Segment Start: RECORD SET

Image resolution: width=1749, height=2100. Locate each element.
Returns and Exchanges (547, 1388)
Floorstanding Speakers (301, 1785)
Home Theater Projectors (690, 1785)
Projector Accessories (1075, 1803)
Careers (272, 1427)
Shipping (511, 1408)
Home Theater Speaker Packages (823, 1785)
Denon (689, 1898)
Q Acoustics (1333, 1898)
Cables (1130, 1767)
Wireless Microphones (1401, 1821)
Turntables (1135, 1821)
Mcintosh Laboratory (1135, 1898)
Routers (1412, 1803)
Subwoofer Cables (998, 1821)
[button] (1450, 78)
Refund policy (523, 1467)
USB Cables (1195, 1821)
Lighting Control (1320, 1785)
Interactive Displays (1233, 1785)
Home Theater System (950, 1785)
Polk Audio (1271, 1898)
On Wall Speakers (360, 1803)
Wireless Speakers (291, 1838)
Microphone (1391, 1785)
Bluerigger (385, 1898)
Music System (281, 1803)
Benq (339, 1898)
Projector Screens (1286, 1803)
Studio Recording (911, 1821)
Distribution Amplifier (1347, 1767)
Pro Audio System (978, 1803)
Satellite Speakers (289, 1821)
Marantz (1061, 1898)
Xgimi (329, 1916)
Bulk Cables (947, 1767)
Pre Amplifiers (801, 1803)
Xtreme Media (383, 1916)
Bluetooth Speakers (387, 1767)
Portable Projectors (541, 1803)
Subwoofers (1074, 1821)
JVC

Segment End: RECORD SET

Scan the material above for the word "Home", and copy every line in which it is found.

§ SOLVED PROBLEM
Home Theater Projectors (690, 1785)
Home Theater Speaker Packages (823, 1785)
Home Theater System (950, 1785)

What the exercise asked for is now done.